Ukrayna’daki savaşı AB’nin tarihindeki en büyük kriz olarak nitelendiren Başbakan Scholz, Avrupa dayanışmasının “Rusya Devlet Başkanı Vladimir Putin’in Rusya’sındaki” otokrasiye karşı denge olduğunu söyledi. Ukrayna savaşını “tarihte bir dönüm noktası” olarak nitelendiren Scholz, AB ülkelerinin diğer krizlerde olduğu gibi bu krizi de dayanışmayla karşıladıklarını vurguladı. Scholz, “Dışarıdan gelen baskı ne kadar büyük olursa Avrupa Birliği olarak o kadar güç birliği yapar ve birlikte hareket ederiz. Hepimiz bir amacı paylaşıyoruz, Rusya bu savaşı kazanmamalı, Ukrayna galip gelmeli” ifadelerini kullandı. Scholz bu nedenle Almanya’nın Ukrayna’yı yardım ve hatta ağır silahlarla desteklediğini, Ukraynalı mültecileri kabul ettiğini söyleyerek, “Acımasızca saldırıya uğrayan bir ülkenin kendini savunmak için yardıma ihtiyacı var ve bunu yapmak gerilimi tırmandırma olarak adlandırılamaz.” dedi.
Ukrayna için “dayanışma fonu” önerdi
İki İskandinav ülkesi Finlandiya ve İsveç’in dün NATO’ya yaptığı üyelik başvurusuna değinen Scholz, “İsveç ve Finlandiya’daki dostlar, en içten şekilde hoş geldiniz, sizinle birlikte NATO daha da güçlenecek ve Avrupa daha da güvenli hale gelecektir” dedi. Scholz, “AB ve ortaklarının katkılarıyla finanse edilen bir dayanışma fonunun temelini atmaya başlamalıyız. Bu şekilde Ukraynalıların yıkımı temizlemelerine ve yeniden inşa etmelerine yardımcı olacağız.” ifadelerini kullandı.
“Üyelik bekleyen Balkan ülkelerine haksızlık olur”
“Ukrayna Avrupa ailemizin bir parçası olmaya devam ediyor.” diyen Scholz, Ukrayna’nın AB’ye katılma talebinde bulunurken uzun vadeli desteğe ihtiyacı olduğunu da belirtti.

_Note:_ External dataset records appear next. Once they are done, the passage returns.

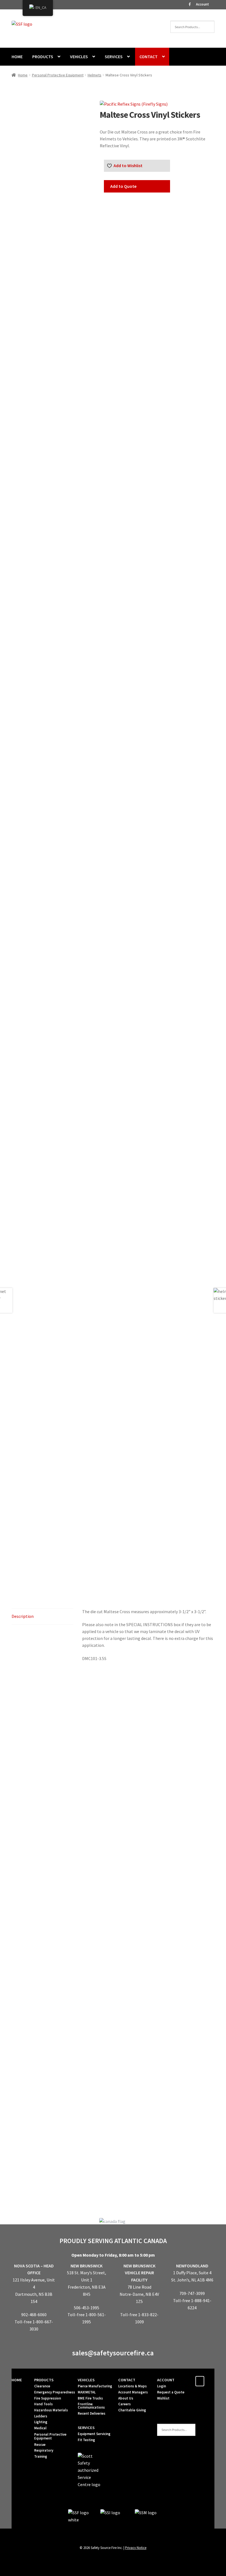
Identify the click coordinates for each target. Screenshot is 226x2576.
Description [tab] (23, 1616)
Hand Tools (43, 2404)
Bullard (183, 2164)
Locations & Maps (132, 2386)
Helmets (94, 75)
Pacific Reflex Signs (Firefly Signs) (42, 2178)
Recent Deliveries (91, 2413)
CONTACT (148, 56)
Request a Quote (170, 2392)
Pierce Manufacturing (95, 2386)
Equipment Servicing (94, 2433)
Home (23, 75)
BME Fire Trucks (90, 2398)
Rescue (39, 2444)
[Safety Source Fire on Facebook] (199, 2381)
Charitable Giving (132, 2410)
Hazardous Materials (51, 2410)
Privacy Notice (135, 2547)
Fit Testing (86, 2440)
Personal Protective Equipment (58, 75)
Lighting (40, 2422)
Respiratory (43, 2450)
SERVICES (114, 56)
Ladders (40, 2416)
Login (161, 2386)
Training (40, 2456)
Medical (40, 2428)
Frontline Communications (91, 2406)
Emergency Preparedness (54, 2392)
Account (202, 4)
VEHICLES (79, 56)
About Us (125, 2398)
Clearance (42, 2386)
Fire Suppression (47, 2398)
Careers (124, 2404)
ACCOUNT (165, 2379)
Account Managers (133, 2392)
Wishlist (163, 2398)
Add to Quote (123, 186)
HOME (17, 56)
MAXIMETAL (87, 2392)
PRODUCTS (42, 56)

Scholz ayrıca Ukrayna’nın AB üyeliği konusunda “kısa yol” olamayacağını söyleyerek Kiev için bir istisna uygulanmasının üyelik bekleyen Batı Balkan ülkelerine de haksızlık olacağına dikkat çekti. “Üyelik süreci birkaç ay veya yıl meselesi değil” diyen Scholz, yine de AB’nin Kiev’e yardım etmek için “hızlı ve pragmatik” bir yol bulması gerektiğini ifade etti.

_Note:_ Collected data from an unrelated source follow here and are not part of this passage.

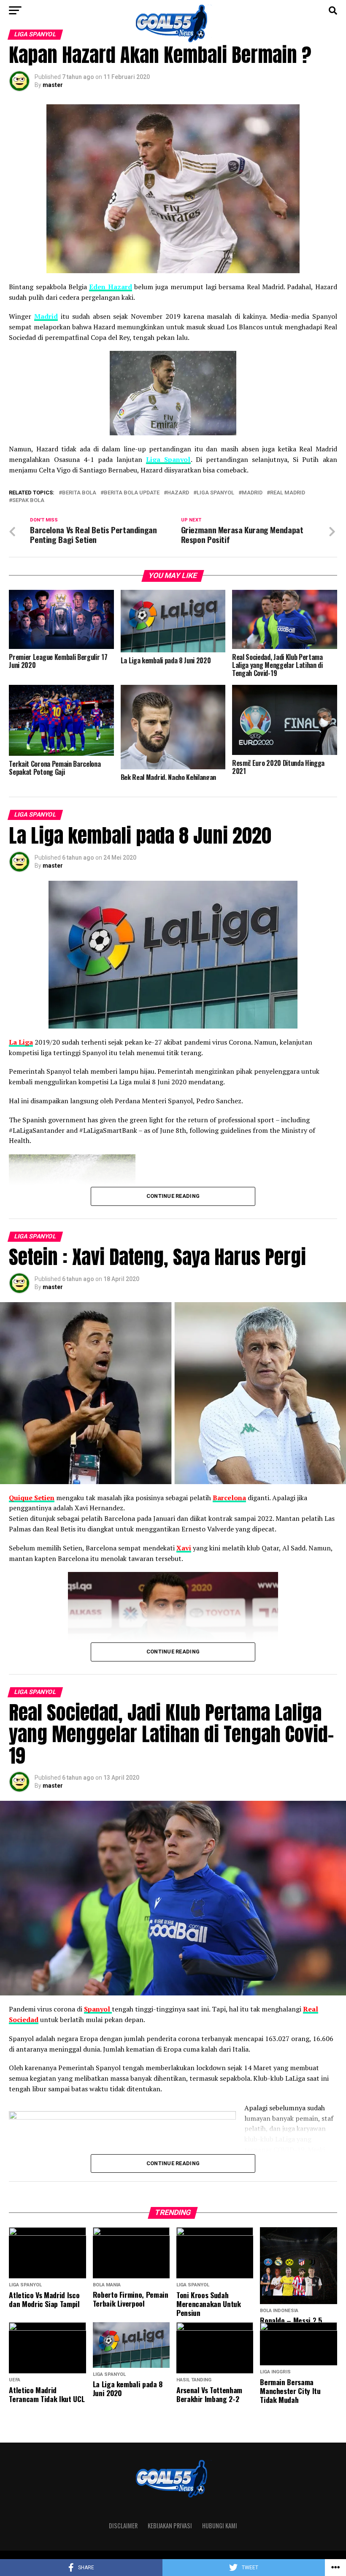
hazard (178, 493)
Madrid (46, 316)
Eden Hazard (110, 286)
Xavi (183, 1548)
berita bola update (131, 493)
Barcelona (229, 1497)
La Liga (21, 1042)
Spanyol (98, 2009)
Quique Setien (31, 1497)
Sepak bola (28, 500)
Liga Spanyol (168, 459)
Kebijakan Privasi (170, 2525)
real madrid (287, 493)
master (53, 84)
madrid (252, 493)
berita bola (79, 493)
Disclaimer (123, 2525)
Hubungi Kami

Batı Balkanların AB’ye entegrasyonu
Scholz, yıllardır AB üyeliği arayışında olan Batı Balkan ülkelerinin bu durumun göz ardı edilmemesi gerektiğini vurguladı. Scholz, Mayıs ayı sonunda gerçekleştirilecek AB Liderler Zirvesine “Batı Balkanlar’ın Avrupa Birliği’ne ait olduğu yönündeki açık mesajıyla” katılacağını söyledi. AB üyelik hedefleri olan 6 Batı Balkan ülkesi Arnavutluk, Bosna Hersek, Kosova, Karadağ, Kuzey Makedonya ve Sırbistan’ın yıllardır süren reform sürecine dahil olduklarını söyleyen Scholz, “Onlara olan taahhütlerimizi yerine getirmek sadece bizim güvenilirliğimizle ilgili bir mesele değildir. Bugün, entegrasyonları her zamankinden daha fazla stratejik çıkarlarımıza da hizmet ediyor.” diyerek Rusya da dahil olmak üzere bölgedeki “dış güçlerin” etkisine işaret etti. Scholz ayrıca Batı Balkanlar’ı ziyaret edeceğini duyurdu.

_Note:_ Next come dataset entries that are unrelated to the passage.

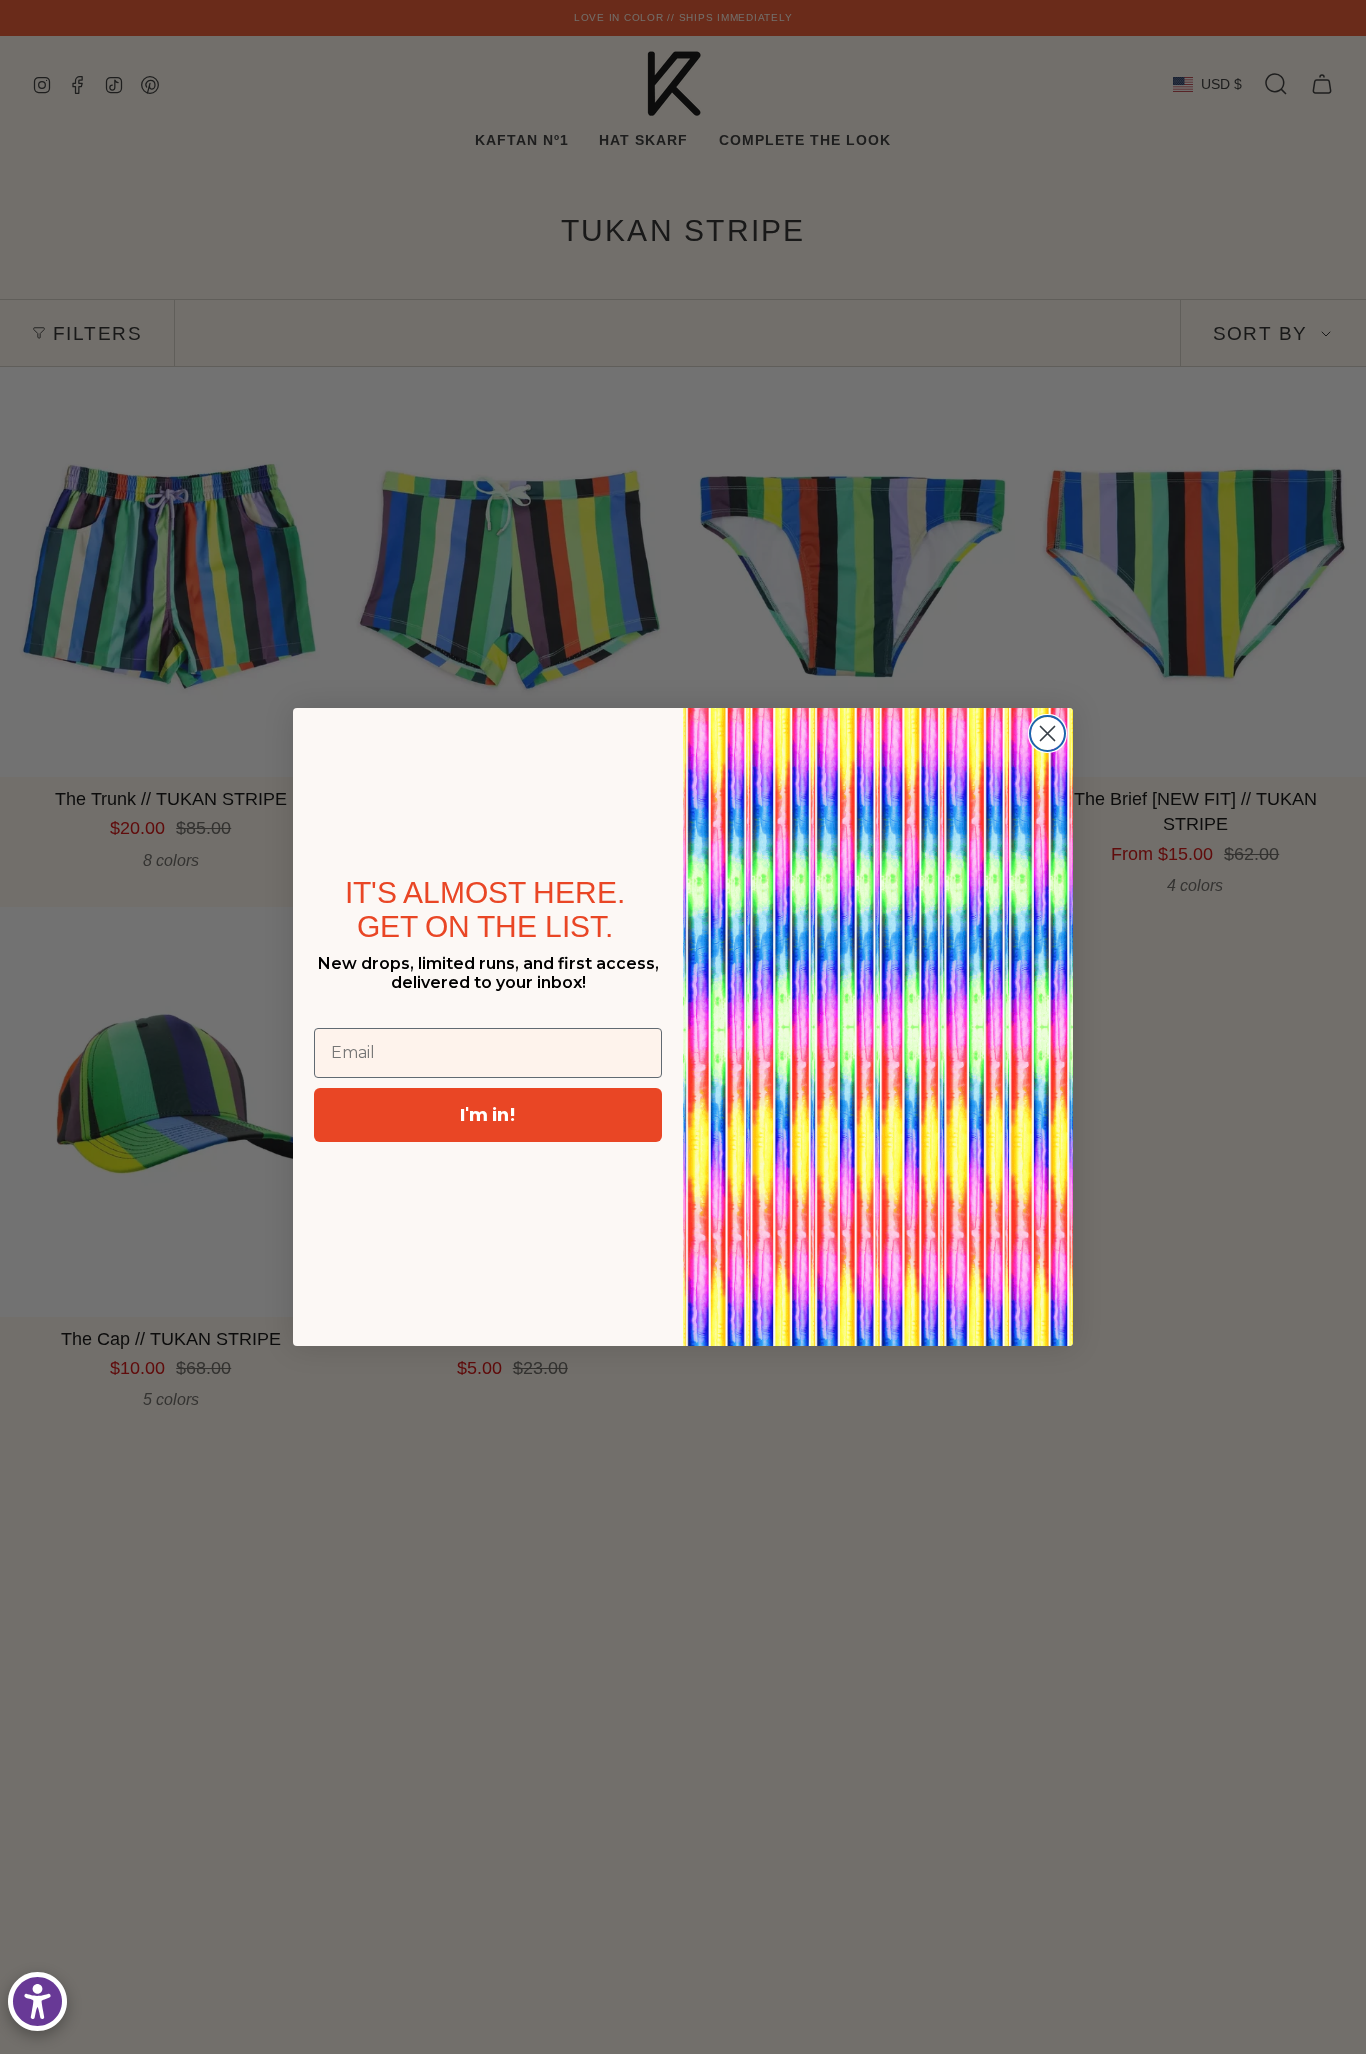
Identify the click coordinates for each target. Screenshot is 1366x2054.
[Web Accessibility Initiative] (37, 2001)
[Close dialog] (1047, 733)
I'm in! (488, 1114)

Avrupa’nın enerji krizine de değinen Başbakan Scholz, “Amacımız açık, Avrupa’nın enerji konusundaki egemenliğini artırmak ve iklim hedeflerimize birlikte ulaşmak istiyoruz” dedi. Scholz, “Güçlü bir ülkeyiz, güçlü ortaklarımız ve güçlü ittifaklarımız olduğu için burada, Avrupa’da ve dünya genelinde olayların üstesinden geleceğimize inancım tamdır. Ama aynı zamanda neyi savunduğumuzu biliyoruz, barış, özgürlük ve hukukun üstünlüğü.” şeklinde konuştu.
AB Liderler Zirvesinin gündemi
30 ve 31 Mayıs’ta gerçekleştirilecek Olağanüstü AB Liderler Zirvesinde Ukrayna’daki savaşın ve etkileri ele alınacak. Brüksel’de bir araya gelecek olan devlet ve hükümet başkanları, Rusya’ya karşı planlanan petrol ambargosu ve AB Komisyonu’nun AB’yi Rus fosil yakıtlarından uzaklaştırmaya yönelik uzun vadeli planını da masaya yatıracak. Toplantıda Ukrayna’nın AB üyeliğinin de görüşülmesi beklenirken, ülkenin aday statüsüne ilişkin karar en erken Haziran ayında verilecek.